A Ford spokesperson confirmed for Daily Coffee News that the chaff collection and processing project has involved a partnership with the Canadian biomaterial technology company Competitive Green Technologies, based in Leamington, Ontario. The company, which has been a pioneer in coffee chaff processing for potential industrial applications, is collecting the chaff from a McDonald’s roasted coffee supplier based in Ontario.

making coffee chaff pellets

Approximately 1 to 1.5 million pounds of chaff will be collected from the coffee roasting company for the initial application, the Ford spokesman said, adding that the chaff had typically been disposed of through burning, landfill applications in fields.

Before the biodegradable coffee byproduct makes its way into Ford vehicles, it is undergoing a formulation created by researchers at University of Guelph and commercialized and patented with CGT, the spokesperson said.

The process involves exposing the chaff to high temperatures in low-oxygen conditions, mixing the resin with plastic and other additives, and turning it into pellets that can then be formed into various shapes.

Ford coffee parts

The chaff composite from McDonald’s meets the quality specifications for parts like headlamp housings and other interior and under hood components, which will help make Ford products about 20 percent lighter and provide up to 25 percent energy savings during the molding of parts. The heat properties of the chaff component are also significantly better than the currently used material, according to Ford.

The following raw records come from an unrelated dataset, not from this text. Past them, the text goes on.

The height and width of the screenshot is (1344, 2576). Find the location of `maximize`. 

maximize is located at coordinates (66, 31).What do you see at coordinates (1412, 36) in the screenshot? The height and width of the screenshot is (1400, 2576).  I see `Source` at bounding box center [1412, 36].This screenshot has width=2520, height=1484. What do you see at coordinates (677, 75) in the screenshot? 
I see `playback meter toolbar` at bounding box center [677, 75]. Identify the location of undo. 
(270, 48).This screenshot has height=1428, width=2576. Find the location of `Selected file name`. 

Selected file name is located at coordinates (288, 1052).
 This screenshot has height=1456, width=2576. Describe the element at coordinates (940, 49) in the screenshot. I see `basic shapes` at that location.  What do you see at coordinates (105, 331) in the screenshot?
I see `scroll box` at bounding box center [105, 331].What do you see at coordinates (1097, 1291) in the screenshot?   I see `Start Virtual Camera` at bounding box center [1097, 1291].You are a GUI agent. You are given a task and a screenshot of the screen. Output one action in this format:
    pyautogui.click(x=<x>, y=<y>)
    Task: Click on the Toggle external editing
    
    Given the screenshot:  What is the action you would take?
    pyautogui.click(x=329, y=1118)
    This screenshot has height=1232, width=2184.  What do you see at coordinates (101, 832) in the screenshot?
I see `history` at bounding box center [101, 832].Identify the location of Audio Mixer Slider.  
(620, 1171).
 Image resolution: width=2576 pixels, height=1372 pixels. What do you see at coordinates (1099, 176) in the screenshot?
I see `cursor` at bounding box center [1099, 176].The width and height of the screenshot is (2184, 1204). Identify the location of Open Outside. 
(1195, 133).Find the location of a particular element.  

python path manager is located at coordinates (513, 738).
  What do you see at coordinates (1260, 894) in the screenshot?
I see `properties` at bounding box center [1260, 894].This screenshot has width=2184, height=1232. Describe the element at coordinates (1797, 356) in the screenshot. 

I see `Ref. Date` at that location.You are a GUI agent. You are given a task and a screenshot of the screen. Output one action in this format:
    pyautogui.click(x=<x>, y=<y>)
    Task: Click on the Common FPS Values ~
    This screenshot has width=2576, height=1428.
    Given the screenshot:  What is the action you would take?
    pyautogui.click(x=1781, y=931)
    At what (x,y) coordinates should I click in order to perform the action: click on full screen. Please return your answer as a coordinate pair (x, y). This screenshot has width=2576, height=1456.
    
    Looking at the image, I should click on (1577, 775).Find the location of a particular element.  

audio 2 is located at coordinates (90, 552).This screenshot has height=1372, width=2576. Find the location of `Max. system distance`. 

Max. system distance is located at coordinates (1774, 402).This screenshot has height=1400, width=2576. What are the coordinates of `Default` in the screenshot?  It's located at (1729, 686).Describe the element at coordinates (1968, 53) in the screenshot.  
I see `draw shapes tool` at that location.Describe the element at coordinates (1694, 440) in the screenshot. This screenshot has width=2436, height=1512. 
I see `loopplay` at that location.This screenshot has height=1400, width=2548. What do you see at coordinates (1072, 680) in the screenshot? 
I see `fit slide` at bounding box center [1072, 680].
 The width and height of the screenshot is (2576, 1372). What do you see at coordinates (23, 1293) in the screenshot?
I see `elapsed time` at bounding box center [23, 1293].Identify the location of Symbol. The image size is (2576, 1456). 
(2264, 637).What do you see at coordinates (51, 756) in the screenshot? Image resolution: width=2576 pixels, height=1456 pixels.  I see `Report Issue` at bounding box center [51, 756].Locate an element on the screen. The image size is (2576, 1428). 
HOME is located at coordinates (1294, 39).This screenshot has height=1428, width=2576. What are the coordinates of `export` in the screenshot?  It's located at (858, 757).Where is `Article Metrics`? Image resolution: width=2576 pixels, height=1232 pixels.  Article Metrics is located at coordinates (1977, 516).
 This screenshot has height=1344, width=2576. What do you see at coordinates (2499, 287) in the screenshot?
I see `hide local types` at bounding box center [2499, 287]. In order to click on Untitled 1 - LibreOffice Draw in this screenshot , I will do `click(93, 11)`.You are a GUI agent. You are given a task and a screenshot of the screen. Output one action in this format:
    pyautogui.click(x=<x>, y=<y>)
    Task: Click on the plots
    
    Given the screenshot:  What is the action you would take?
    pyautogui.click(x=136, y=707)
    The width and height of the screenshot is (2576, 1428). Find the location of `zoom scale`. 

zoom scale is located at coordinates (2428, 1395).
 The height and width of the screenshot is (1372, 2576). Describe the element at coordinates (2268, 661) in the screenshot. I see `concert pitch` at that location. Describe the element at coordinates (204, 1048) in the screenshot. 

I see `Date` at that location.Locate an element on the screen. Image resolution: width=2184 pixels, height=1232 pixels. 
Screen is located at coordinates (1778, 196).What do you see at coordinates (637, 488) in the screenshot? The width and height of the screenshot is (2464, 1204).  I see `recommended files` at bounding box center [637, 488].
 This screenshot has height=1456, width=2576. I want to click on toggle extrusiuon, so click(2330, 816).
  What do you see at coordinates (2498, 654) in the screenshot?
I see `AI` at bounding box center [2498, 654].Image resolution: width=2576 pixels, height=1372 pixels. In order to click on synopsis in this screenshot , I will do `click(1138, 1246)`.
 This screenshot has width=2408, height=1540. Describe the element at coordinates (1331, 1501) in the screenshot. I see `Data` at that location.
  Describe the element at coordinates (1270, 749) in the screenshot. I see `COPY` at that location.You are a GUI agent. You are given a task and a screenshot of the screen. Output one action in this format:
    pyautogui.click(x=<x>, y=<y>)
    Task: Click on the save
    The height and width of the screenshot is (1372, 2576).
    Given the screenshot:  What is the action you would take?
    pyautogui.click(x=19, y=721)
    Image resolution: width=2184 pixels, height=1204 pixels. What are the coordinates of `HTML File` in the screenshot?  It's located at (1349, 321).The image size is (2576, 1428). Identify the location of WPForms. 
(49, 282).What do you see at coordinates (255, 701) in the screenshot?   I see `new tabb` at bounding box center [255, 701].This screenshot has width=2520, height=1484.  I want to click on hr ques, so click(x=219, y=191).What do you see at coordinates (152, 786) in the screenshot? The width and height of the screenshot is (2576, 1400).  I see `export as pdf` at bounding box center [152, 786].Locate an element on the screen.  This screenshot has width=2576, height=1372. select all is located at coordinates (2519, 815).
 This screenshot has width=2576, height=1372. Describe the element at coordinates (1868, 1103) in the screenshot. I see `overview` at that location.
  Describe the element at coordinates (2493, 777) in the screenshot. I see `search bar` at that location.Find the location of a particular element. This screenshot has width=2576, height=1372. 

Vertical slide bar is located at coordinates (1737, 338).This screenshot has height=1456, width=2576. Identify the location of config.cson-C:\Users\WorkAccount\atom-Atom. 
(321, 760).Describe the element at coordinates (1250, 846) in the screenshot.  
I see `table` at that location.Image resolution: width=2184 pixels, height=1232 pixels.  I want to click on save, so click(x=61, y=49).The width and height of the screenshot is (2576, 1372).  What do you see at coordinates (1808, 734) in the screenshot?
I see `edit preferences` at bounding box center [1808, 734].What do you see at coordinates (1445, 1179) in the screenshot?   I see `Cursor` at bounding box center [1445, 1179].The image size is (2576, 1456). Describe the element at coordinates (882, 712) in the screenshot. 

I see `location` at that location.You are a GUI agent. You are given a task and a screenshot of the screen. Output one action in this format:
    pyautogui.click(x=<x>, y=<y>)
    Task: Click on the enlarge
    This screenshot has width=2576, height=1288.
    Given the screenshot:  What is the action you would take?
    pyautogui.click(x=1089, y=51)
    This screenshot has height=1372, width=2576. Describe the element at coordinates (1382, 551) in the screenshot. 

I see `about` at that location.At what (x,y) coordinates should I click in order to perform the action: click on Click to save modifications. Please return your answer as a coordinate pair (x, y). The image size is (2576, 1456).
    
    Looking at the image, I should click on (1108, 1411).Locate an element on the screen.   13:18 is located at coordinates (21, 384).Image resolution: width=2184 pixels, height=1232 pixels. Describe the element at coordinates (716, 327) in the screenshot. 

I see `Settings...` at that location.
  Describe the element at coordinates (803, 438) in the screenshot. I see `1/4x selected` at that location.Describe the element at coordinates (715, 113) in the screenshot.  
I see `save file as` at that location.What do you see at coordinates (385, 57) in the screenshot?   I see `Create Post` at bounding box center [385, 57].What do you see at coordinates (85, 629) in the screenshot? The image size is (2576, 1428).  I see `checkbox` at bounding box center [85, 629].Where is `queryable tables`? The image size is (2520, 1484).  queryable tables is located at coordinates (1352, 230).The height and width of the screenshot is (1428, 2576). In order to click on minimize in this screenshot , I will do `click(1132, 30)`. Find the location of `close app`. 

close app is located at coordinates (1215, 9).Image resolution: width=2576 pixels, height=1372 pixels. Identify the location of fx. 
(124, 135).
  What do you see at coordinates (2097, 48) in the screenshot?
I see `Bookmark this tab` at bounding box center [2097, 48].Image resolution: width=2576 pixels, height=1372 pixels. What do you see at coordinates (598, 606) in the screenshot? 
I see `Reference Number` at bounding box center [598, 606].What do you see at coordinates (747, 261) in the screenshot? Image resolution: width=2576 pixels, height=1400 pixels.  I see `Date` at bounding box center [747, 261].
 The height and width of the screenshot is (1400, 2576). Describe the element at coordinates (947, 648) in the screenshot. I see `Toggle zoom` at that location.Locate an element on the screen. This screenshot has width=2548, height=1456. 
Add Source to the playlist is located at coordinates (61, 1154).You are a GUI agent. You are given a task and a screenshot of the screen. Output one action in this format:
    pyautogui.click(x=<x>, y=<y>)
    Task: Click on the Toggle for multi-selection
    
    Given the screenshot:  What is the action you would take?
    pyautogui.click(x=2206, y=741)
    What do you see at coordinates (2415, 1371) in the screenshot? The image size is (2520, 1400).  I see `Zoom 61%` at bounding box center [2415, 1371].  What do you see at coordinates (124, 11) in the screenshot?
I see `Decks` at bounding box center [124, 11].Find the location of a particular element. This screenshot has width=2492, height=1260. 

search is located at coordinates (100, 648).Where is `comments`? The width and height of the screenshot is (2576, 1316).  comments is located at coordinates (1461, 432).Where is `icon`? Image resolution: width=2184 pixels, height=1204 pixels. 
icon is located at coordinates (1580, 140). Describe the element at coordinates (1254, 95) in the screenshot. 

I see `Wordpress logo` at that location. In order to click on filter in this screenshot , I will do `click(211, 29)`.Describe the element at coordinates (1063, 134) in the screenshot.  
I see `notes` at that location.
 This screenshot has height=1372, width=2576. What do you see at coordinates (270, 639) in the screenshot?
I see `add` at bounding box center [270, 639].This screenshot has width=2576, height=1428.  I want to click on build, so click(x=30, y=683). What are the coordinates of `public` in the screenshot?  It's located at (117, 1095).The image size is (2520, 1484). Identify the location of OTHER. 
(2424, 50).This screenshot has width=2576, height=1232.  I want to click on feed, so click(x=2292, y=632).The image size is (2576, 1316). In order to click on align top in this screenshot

“Like McDonald’s, Ford is committed to minimizing waste and we’re always looking for innovative solutions to further that goal,” Ian Olson, senior director of global sustainability at McDonald’s said in last week’s announcement. “Together, by finding a way to use coffee chaff as a resource, we believe McDonald’s and Ford are elevating how companies can work together to increase participation in the circular economy.”


1 Comment


This is interesting. Now Ford are on the OTHER end of the reclaimed waste industry. Ford, back in the days of their early cars which used oak and other hard woods for car frames, ended up with mountains of scrap wood, off-casting from their manufacturing facilities. I think it was the Kingsford Charcoal Company first to begin taking that scrap, hauing it away for next to nothing, perhaps even being paid to relive Ford of the “waste”, then using it as the raw material for their charcoal manufacturing. At first no one wanted to pay MONEY for charcoal, but it soon caught on and we all know hw much charcoal is used for barbeques, hibachis, and now even purification filtering systems. So now Ford are buying a product made from the waste of another industry.

This is a good use of one of coffee’s byproducts.